** Objetivo do exercício **
Reproduza, sem nenhuma alteração, os registros abaixo desde o seu início até a linha que contém "should pyautogui.click(x=163, y=135).", incluindo essa linha.

Registros:

==============================

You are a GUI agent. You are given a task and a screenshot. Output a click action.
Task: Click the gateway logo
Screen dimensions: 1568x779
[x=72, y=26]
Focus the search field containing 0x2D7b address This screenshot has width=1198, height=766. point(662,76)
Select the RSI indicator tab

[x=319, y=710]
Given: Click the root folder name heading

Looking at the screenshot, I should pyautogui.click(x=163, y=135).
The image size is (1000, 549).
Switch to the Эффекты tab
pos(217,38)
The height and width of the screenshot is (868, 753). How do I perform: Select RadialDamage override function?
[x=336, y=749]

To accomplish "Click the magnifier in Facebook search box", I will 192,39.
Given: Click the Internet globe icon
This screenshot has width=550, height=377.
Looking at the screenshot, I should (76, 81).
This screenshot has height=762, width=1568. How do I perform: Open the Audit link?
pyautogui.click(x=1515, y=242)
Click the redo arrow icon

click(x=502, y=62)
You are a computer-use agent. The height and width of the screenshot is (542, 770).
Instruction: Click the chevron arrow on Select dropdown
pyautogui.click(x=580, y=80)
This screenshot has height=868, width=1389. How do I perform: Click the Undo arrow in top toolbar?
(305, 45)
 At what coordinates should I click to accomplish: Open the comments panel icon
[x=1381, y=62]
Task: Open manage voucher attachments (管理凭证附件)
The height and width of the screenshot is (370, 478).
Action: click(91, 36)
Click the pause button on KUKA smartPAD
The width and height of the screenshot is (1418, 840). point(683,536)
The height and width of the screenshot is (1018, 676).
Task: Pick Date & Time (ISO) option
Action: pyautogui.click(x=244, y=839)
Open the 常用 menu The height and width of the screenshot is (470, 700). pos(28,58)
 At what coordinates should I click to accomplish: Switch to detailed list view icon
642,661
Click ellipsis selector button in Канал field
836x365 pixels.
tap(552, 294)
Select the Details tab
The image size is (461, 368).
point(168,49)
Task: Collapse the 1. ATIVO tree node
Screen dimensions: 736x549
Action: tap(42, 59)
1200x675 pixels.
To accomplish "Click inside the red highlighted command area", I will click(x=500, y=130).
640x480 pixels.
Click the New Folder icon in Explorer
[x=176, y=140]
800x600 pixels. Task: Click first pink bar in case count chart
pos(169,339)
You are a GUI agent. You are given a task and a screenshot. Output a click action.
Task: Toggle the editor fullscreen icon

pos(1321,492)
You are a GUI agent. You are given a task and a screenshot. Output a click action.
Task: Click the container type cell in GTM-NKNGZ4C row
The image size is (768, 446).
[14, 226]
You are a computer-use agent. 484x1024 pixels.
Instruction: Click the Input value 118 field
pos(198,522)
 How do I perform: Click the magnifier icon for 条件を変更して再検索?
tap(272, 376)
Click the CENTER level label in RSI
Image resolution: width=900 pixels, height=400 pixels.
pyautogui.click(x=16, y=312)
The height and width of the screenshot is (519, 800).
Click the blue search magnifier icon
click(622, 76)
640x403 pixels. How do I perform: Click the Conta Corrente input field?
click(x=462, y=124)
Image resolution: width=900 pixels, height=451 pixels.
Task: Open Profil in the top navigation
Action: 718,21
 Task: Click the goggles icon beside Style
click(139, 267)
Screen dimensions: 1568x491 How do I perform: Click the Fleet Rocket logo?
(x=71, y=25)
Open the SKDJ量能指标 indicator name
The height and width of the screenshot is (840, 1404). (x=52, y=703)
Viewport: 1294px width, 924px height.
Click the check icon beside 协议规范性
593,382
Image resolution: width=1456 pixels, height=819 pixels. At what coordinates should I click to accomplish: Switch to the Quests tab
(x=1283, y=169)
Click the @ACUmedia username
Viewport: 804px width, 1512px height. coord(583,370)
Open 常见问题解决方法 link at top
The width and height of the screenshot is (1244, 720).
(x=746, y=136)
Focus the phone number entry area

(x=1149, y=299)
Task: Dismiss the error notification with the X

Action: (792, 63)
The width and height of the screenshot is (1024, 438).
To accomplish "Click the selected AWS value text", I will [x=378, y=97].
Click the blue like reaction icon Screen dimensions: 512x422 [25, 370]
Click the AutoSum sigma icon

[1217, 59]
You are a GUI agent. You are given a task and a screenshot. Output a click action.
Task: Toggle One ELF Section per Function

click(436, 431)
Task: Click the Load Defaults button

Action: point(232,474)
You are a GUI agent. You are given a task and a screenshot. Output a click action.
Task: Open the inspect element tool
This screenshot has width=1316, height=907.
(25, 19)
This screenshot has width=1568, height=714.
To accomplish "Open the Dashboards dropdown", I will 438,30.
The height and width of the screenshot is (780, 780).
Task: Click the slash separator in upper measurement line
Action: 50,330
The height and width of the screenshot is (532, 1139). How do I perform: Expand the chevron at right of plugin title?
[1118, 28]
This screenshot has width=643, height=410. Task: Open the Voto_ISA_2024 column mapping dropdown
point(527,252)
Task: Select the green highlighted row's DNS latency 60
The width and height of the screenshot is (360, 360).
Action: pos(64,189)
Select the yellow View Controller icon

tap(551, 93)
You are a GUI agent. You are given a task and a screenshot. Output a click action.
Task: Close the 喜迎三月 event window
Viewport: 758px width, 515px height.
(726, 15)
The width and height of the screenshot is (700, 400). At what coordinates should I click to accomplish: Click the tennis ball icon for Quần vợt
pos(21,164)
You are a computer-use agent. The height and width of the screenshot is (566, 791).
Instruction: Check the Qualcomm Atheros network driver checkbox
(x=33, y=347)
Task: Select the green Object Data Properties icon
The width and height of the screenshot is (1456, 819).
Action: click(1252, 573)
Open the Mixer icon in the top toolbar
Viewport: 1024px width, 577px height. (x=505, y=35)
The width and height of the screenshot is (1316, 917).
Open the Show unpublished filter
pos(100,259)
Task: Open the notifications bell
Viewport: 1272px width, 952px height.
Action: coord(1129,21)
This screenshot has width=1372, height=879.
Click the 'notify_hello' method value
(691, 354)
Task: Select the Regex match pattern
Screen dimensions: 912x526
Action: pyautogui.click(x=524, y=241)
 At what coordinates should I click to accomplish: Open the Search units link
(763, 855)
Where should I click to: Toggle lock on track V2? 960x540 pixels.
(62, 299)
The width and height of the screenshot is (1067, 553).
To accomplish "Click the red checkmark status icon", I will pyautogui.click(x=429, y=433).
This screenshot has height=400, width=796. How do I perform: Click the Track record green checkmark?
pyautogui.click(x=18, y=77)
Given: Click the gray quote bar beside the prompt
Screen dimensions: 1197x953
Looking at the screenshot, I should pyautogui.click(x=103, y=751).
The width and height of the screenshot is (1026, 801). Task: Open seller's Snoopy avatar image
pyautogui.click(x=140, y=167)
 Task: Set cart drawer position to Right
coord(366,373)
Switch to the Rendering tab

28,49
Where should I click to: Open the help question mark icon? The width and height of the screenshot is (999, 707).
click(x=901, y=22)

==============================

** Resultado da tarefa **
You are a GUI agent. You are given a task and a screenshot. Output a click action.
Task: Click the gateway logo
Screen dimensions: 1568x779
[x=72, y=26]
Focus the search field containing 0x2D7b address This screenshot has width=1198, height=766. point(662,76)
Select the RSI indicator tab

[x=319, y=710]
Given: Click the root folder name heading

Looking at the screenshot, I should pyautogui.click(x=163, y=135).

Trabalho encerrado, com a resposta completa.